My Wall Is Your Filter Bubble Exhibition (Mexico)
After its success at AND Festival 2017, the augmented reality exhibition My Wall is Your Filter Bubble toured to Laboratorio Arte Alameda, Mexico in 2018.
The political climate that many of us find ourselves has us searching for answers and opinions, and yet, despite the ease with which we can reach out to each other, the echo chamber effect magnifies news and opinions similar to our own, stopping other views and voices from getting in.

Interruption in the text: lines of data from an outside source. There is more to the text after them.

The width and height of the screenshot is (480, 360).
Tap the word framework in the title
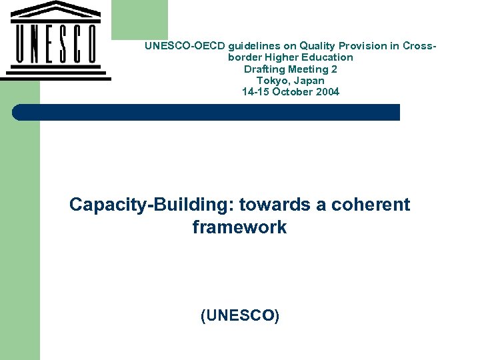pos(239,227)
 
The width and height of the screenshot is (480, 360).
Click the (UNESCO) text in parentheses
pos(239,316)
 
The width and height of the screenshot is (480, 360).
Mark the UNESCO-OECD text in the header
pos(185,46)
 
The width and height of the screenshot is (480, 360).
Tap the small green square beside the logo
pos(139,19)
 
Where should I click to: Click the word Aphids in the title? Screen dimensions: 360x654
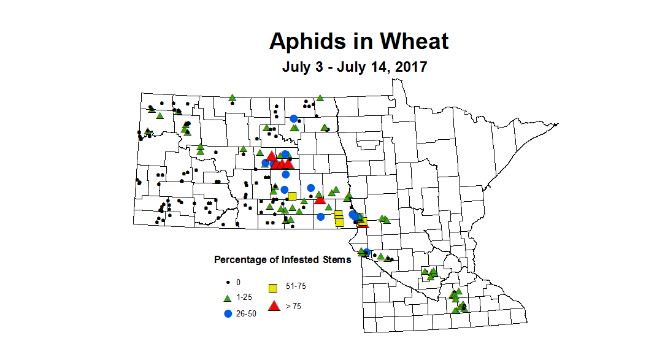pos(306,42)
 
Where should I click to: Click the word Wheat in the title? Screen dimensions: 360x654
pos(414,42)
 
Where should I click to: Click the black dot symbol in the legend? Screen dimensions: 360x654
pos(228,283)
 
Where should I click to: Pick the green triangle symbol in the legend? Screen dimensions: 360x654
pos(227,298)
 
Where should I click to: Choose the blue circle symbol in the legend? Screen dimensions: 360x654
pos(228,313)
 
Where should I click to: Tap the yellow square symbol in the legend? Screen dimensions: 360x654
pos(274,288)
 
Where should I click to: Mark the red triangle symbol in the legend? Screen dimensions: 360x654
pos(274,306)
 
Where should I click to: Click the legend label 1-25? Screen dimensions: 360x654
pos(244,297)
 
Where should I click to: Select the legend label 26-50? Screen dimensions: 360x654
pos(246,313)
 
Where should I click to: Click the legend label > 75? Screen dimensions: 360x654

Expanding upon these echo chambers, and how they relate to broader issues such as accessibility and inequality, My Wall is Your Filter Bubble features thought-provoking commissions by Mexican Artists in the form of augmented-reality experiences. Reflecting on their own personal experiences of bubbles and borders local to them – cultural, social and political – each of the six artists created a ‘site-specific’ work to be transported virtually to the Peaks, that will now be translated into the Mexican landscape. These works include stories of border-town blindspots, the impact of televised Japanese culture, and architecture funded through political corruption.
In reflection of these virtual barricades, Curators Doreen A. Ríos and Matthew Plummer-Fernandez, created another geo-fence similar to the intangible border they created around Castleton. This virtual geographic boundary acted as an online perimeter, meaning that the exhibition was only accessible to visitors online when in the physical vicinity.
Exploring the tensions, affordances and paradoxes of digital cultures, each of the works question how social media platforms have provided people with a public voice, at the same time that online filters, firewalls and algorithms continue to restrict many from being heard.
My Wall is Your Filter Bubble includes the following works:
Cultural Glitch – Martha Maya
View a 360-degree video filmed in Tijuana, a Mexican city situated alongside the US border. The video transports visitors to the scenes where stories of border crossing and crime take place, as well as unknown spots that demonstrate hope for a better future. The wall hasn’t been able to divide two cultures and Tijuana has become a cultural melting pot of improbable alliances – a cultural glitch.
Bakteria – Archangelo Constantini
Mexico is known to be host to local bacteria’s that have little effect on Mexicans but make outsiders ill with stomach ache. The locals jokingly call this the “Revenge of Moctezuma”. Illustrative depictions of these foreign bodies are virtually rendered across the landscape, sniffing out their new-found territory and invading the horizon.
Mexit – Gibrann Morgado
Emanating from the landscape are floating cement ‘CEMEX’ castles, which grow larger and more visible across the skyline. CEMEX is the company that have put itself forward for supplying the material needed to construct the Mexican/US border wall. Depicting a nightmarish virtual supply and transformation of the material, Mexit is a reflection of the infrastructures and industries behind politically charged walls.
Mixed(F) – Leslie Garcia
With virtual billboards displaying positive and negative tweets that highlight the gender bias and inequality prevalent in the use of social media in Mexico, Mixed(F)uses Twitter to search for examples of both harassment and struggles over gender equality. Springing up as you move around the experience, the billboards represent the ongoing opposition and fervent battle between feminist and misogynistic attitudes.
Epic Battle – Diego Ortega
The Mexican socio-economic divide fosters a noteworthy disparity in the cartoons and advertising that Mexicans grow up with. Exposed to either cheaper Japanese imports such as Manga, or American cartoons. Ortega’s floating figures are adorned with the brand logos that advertise to these separate audiences.
Peña Fiel Fountain – Alfredo Salazar-Caro
Gain insight into the Mexican president, Enrique Peña Nieto’s personal palace, bought with public money. Since being elected in 2012, Peña Nieto has been tied to corruption, crime, violence, and economic problems, and has become one of the least approved presidents in Mexican history. Exaggerated versions of Peña’s architectural spoils virtually appear; anti-monuments that mock the self-interest and vanity of this much unloved politician.
My Wall is Your Filter Bubble is supported by British Council, Mexico.
My Wall is Your Filter Bubble was originally part of AND Festival 2017 under the programme strand Dis-Location.